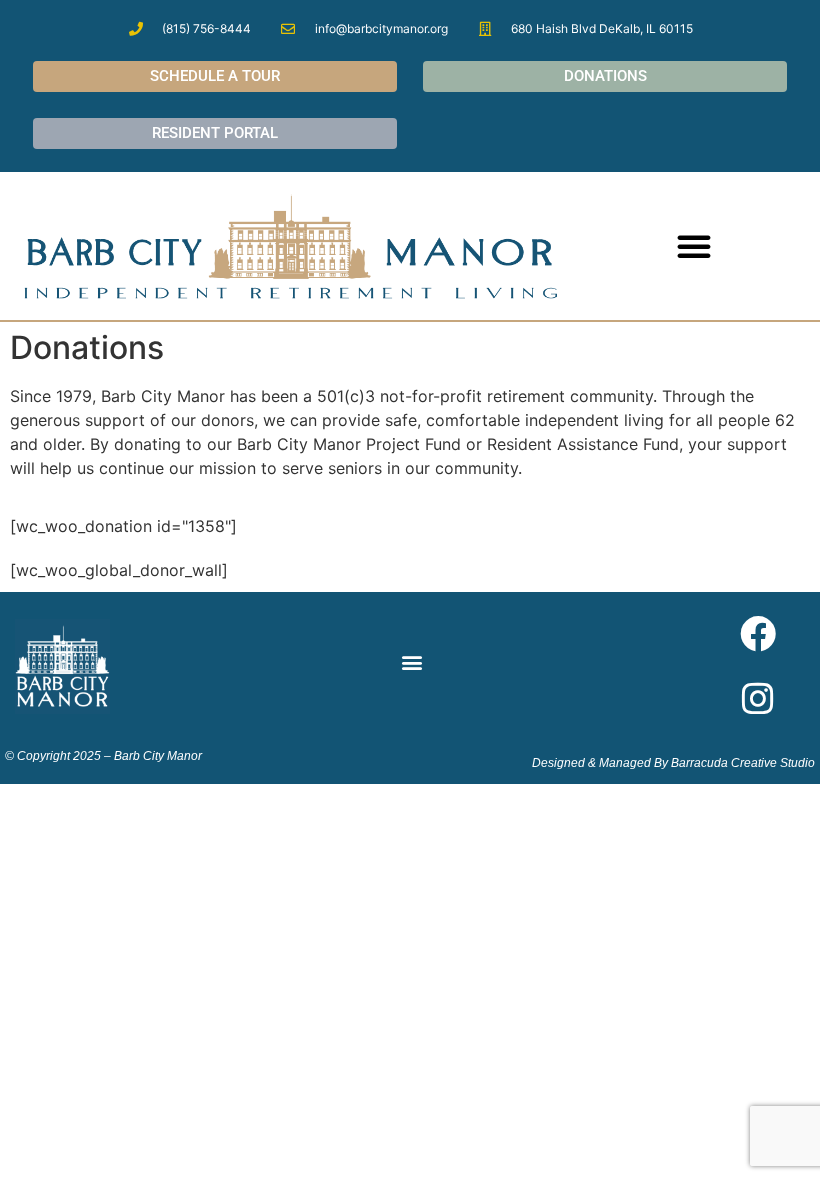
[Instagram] (757, 699)
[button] (694, 246)
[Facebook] (757, 634)
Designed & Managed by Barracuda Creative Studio (673, 763)
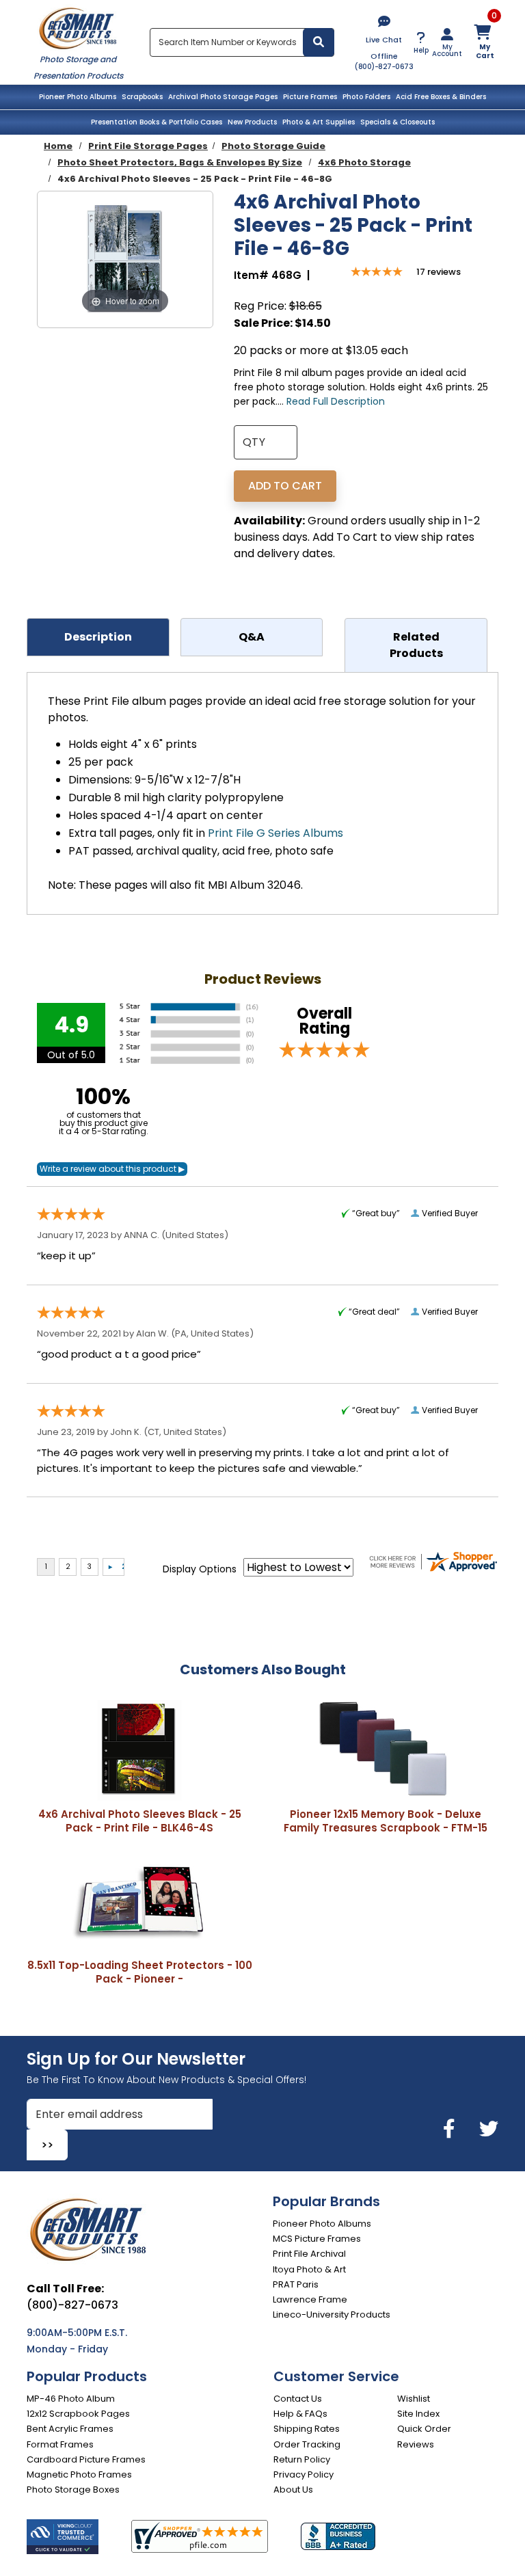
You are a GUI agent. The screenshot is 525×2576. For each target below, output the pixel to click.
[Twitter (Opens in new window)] (488, 2129)
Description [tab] (98, 637)
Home (58, 145)
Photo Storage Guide (273, 145)
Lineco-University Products (331, 2314)
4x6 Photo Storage (364, 162)
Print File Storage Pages (148, 145)
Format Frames (60, 2444)
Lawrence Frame (310, 2299)
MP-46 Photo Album (71, 2398)
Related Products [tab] (416, 645)
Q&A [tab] (252, 637)
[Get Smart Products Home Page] (78, 27)
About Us (293, 2489)
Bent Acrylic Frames (70, 2428)
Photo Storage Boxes (73, 2489)
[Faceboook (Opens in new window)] (451, 2129)
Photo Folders (366, 97)
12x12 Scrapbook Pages (78, 2413)
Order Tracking (306, 2444)
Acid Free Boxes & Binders (441, 97)
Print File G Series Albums (275, 833)
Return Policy (301, 2459)
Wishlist (413, 2398)
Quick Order (424, 2428)
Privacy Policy (303, 2474)
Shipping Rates (306, 2428)
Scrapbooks (142, 97)
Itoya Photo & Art (309, 2269)
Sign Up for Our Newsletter (136, 2059)
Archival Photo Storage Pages (223, 97)
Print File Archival (309, 2253)
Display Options (200, 1569)
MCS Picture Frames (317, 2238)
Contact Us (297, 2398)
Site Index (418, 2413)
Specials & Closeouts (397, 122)
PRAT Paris (296, 2284)
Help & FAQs (300, 2413)
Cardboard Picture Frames (86, 2459)
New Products (252, 122)
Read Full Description (335, 401)
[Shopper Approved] (199, 2536)
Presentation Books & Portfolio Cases (156, 122)
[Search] (318, 42)
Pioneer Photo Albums (77, 97)
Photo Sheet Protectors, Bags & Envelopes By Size (179, 162)
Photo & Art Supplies (318, 122)
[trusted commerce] (62, 2536)
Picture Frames (310, 97)
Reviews (415, 2444)
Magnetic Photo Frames (79, 2474)
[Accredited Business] (338, 2536)
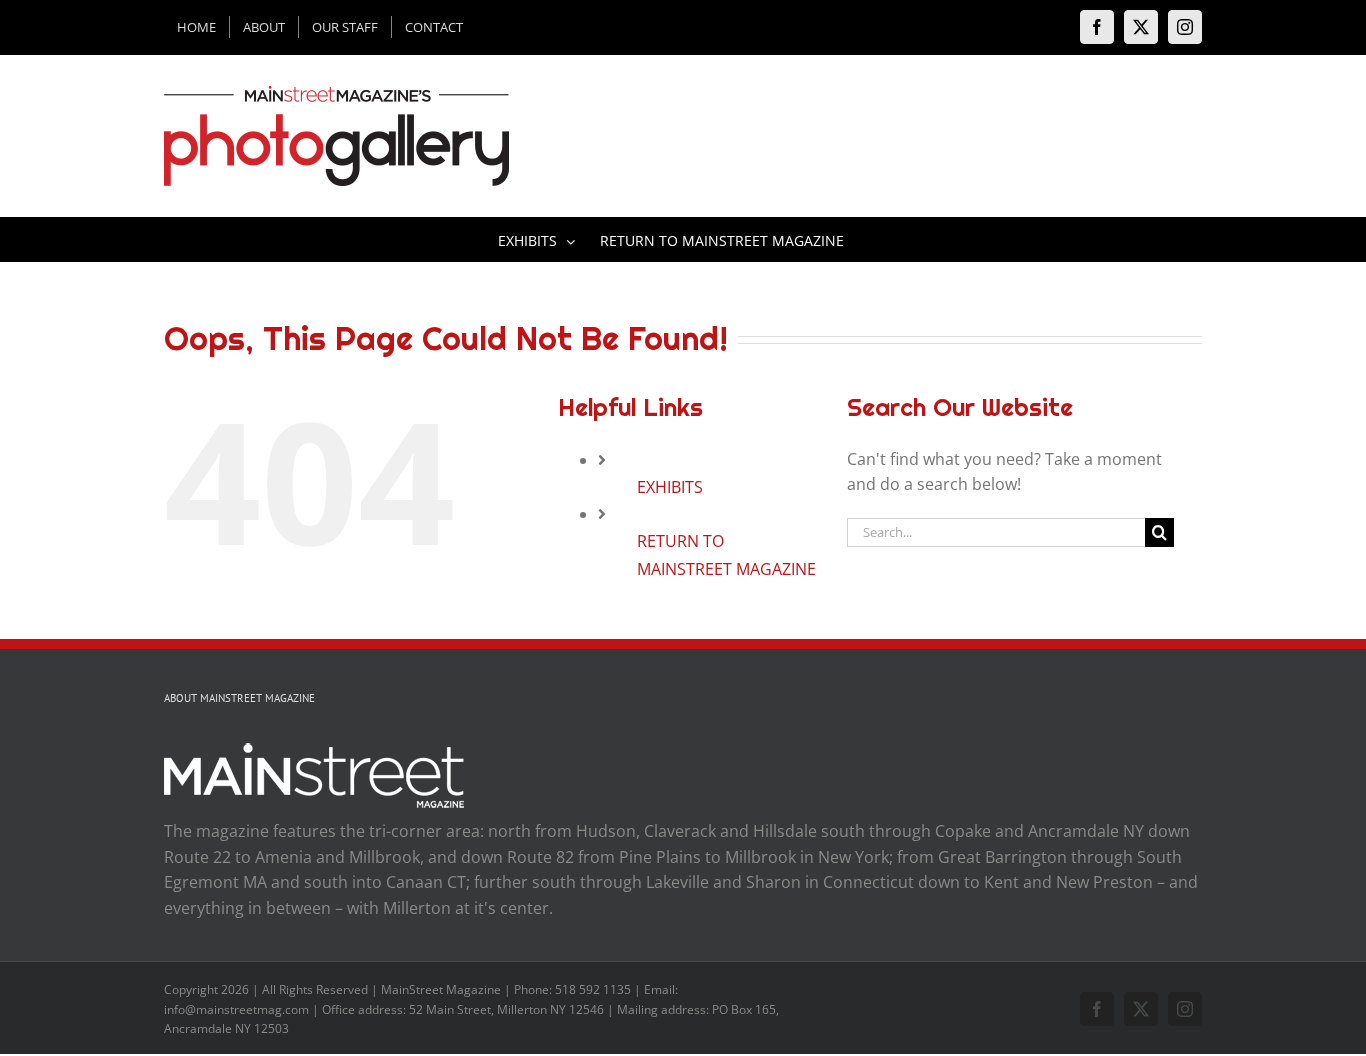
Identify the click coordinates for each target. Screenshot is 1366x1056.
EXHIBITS (670, 487)
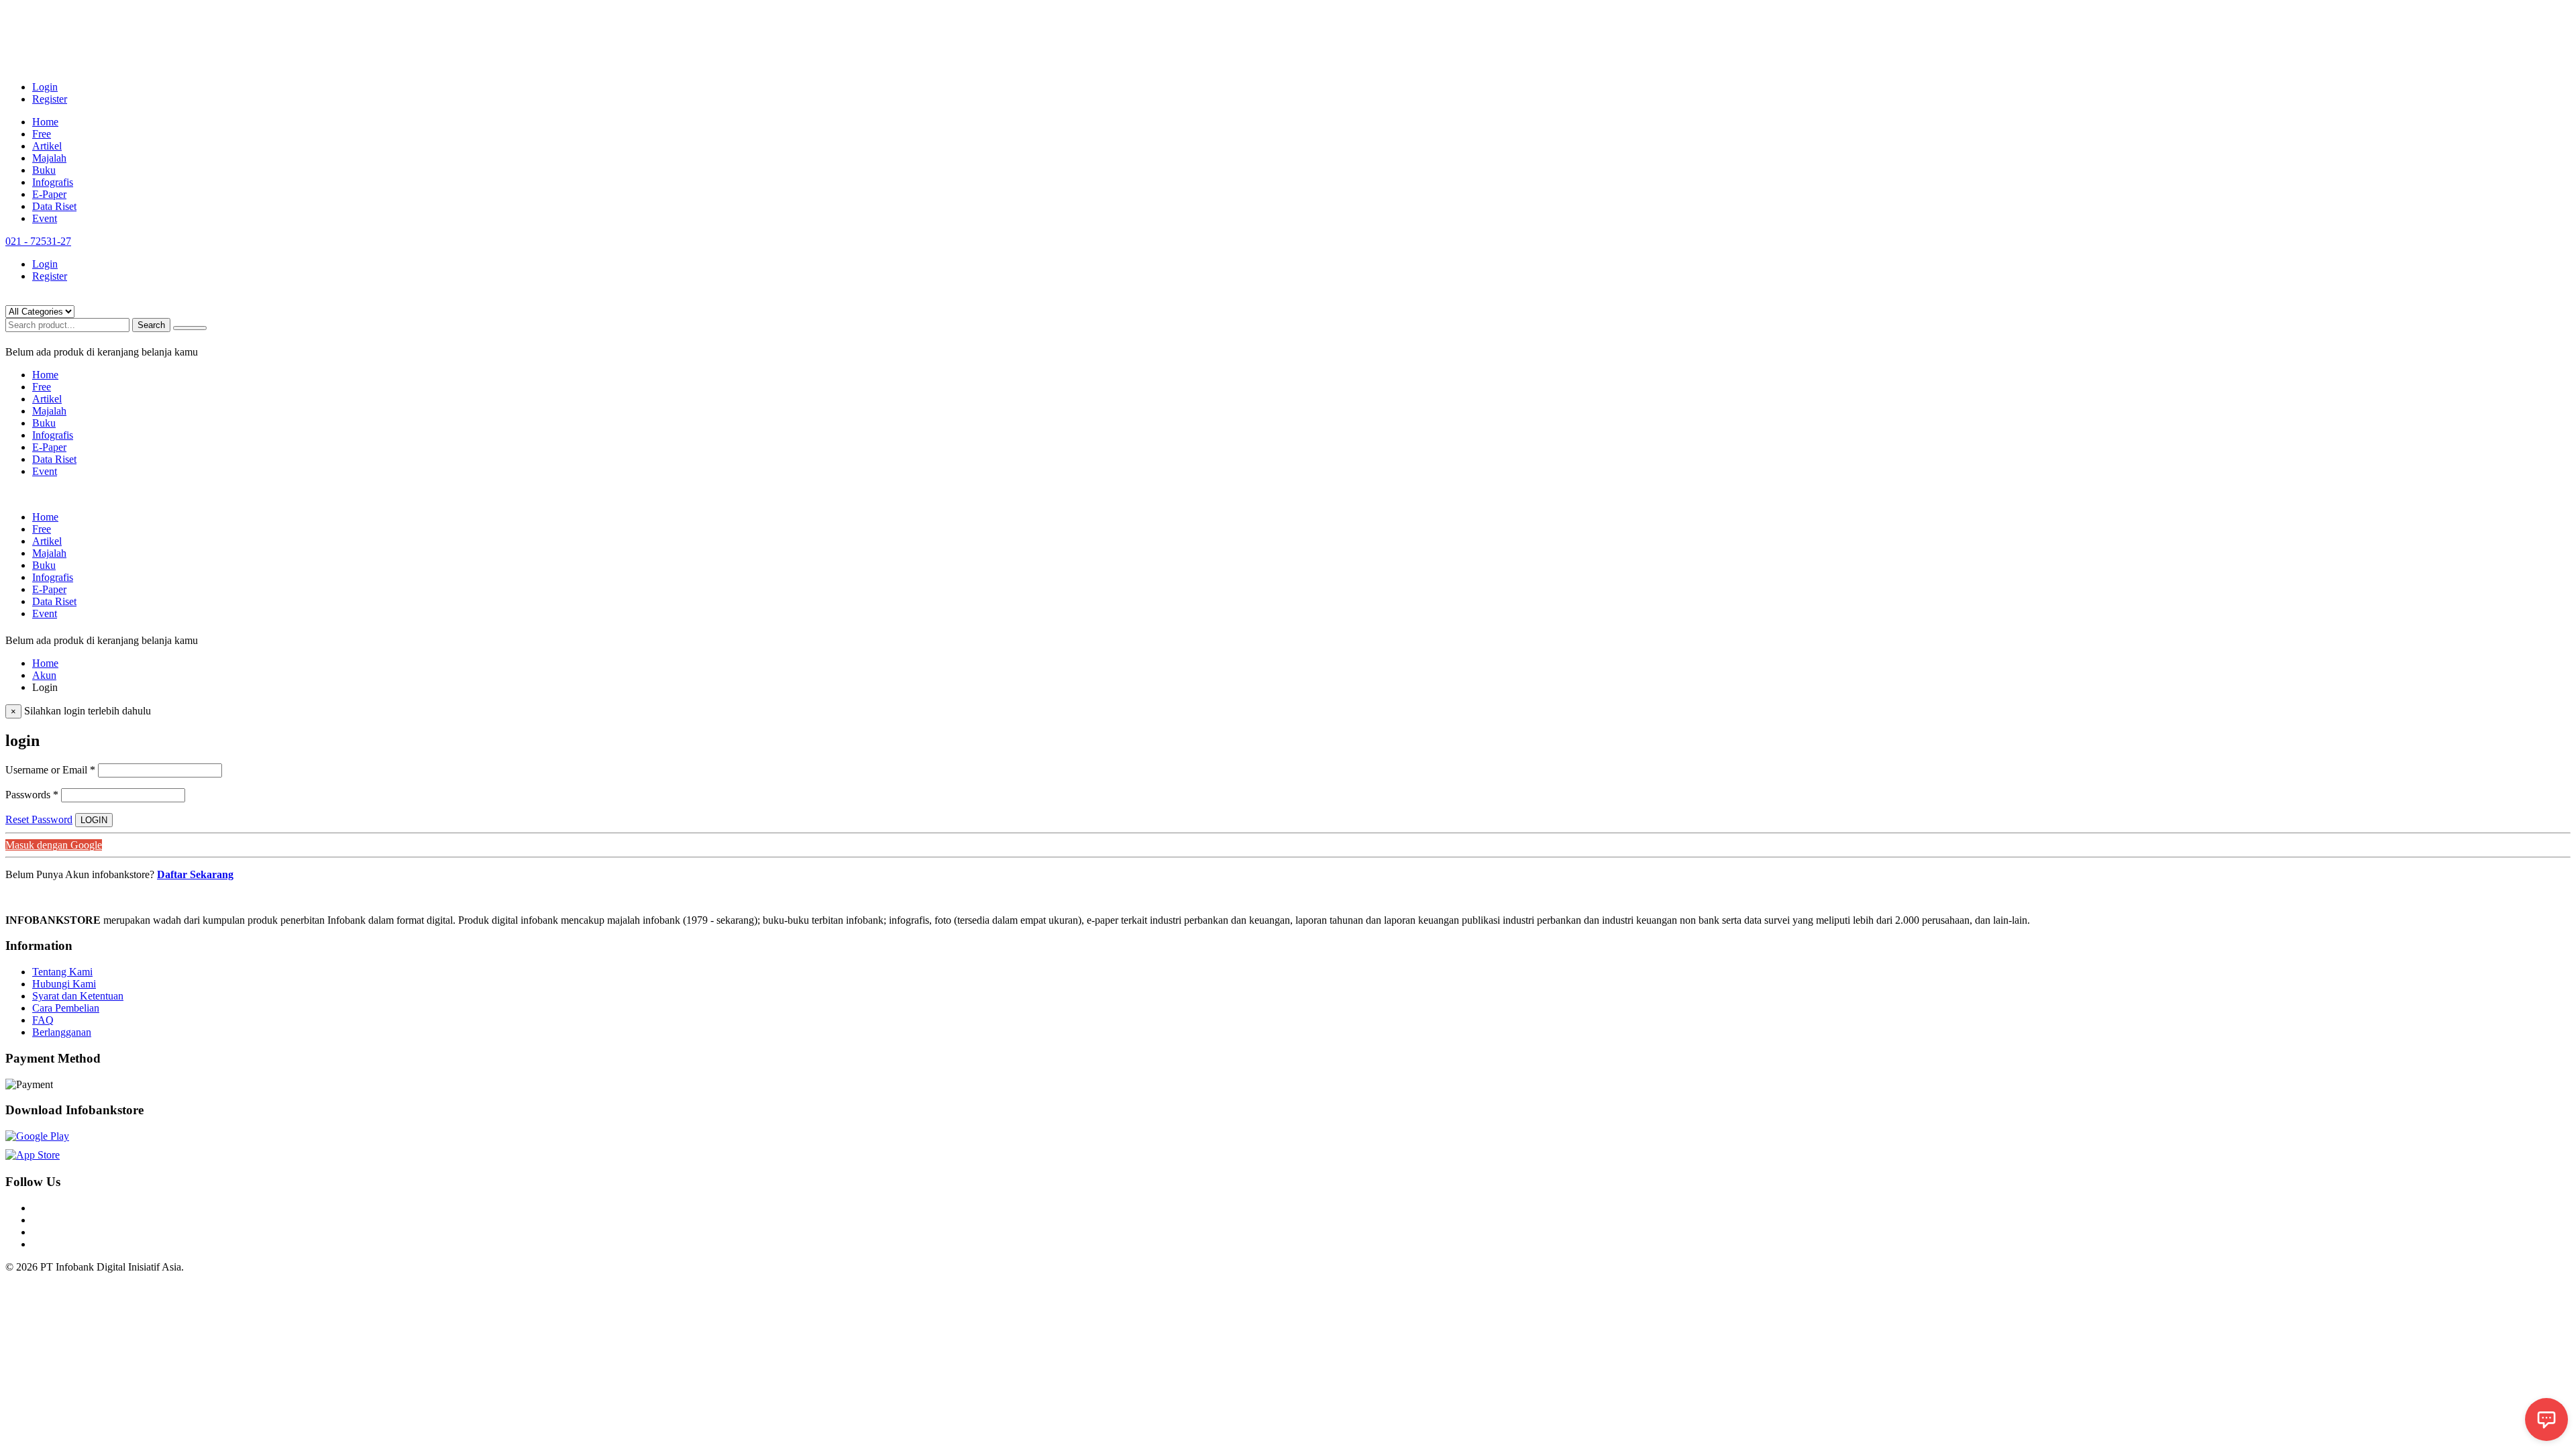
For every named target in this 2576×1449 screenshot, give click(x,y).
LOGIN (93, 820)
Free (41, 134)
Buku (44, 170)
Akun (44, 675)
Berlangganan (61, 1032)
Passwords (31, 794)
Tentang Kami (62, 971)
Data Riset (54, 206)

──────

* TASK TO CARRY OUT:
Transcribe all of the data above verbatim but omit every picture.

* RESULT:
[Instagram] (757, 699)
[button] (694, 246)
[Facebook] (757, 634)
Designed & Managed by Barracuda Creative Studio (673, 763)
You are a GUI agent. The screenshot is 525×2576. For each target below, output the pixel to click.
[Twitter (Opens in new window)] (488, 2129)
Description [tab] (98, 637)
Home (58, 145)
Photo Storage Guide (273, 145)
Lineco-University Products (331, 2314)
4x6 Photo Storage (364, 162)
Print File Storage Pages (148, 145)
Format Frames (60, 2444)
Lawrence Frame (310, 2299)
MP-46 Photo Album (71, 2398)
Related Products [tab] (416, 645)
Q&A [tab] (252, 637)
[Get Smart Products Home Page] (78, 27)
About Us (293, 2489)
Bent Acrylic Frames (70, 2428)
Photo Storage Boxes (73, 2489)
[Faceboook (Opens in new window)] (451, 2129)
Photo Folders (366, 97)
12x12 Scrapbook Pages (78, 2413)
Order Tracking (306, 2444)
Acid Free Boxes & Binders (441, 97)
Print File G Series Albums (275, 833)
Return Policy (301, 2459)
Wishlist (413, 2398)
Quick Order (424, 2428)
Privacy Policy (303, 2474)
Shipping Rates (306, 2428)
Scrapbooks (142, 97)
Itoya Photo & Art (309, 2269)
Sign Up for Our Newsletter (136, 2059)
Archival Photo Storage Pages (223, 97)
Print File Archival (309, 2253)
Display Options (200, 1569)
MCS Picture Frames (317, 2238)
Contact Us (297, 2398)
Site Index (418, 2413)
Specials & Closeouts (397, 122)
PRAT Paris (296, 2284)
Help & FAQs (300, 2413)
Cardboard Picture Frames (86, 2459)
New Products (252, 122)
Read Full Description (335, 401)
[Shopper Approved] (199, 2536)
Presentation Books & Portfolio Cases (156, 122)
[Search] (318, 42)
Pioneer Photo Albums (77, 97)
Photo Sheet Protectors, Bags & Envelopes By Size (179, 162)
Photo & Art Supplies (318, 122)
[trusted commerce] (62, 2536)
Picture Frames (310, 97)
Reviews (415, 2444)
Magnetic Photo Frames (79, 2474)
[Accredited Business] (338, 2536)
Identify the click coordinates for each target. Screenshot is 1366x1056.
EXHIBITS (670, 487)
For every named target in this 2576×1449 screenshot, give click(x,y).
LOGIN (93, 820)
Free (41, 134)
Buku (44, 170)
Akun (44, 675)
Berlangganan (61, 1032)
Passwords (31, 794)
Tentang Kami (62, 971)
Data Riset (54, 206)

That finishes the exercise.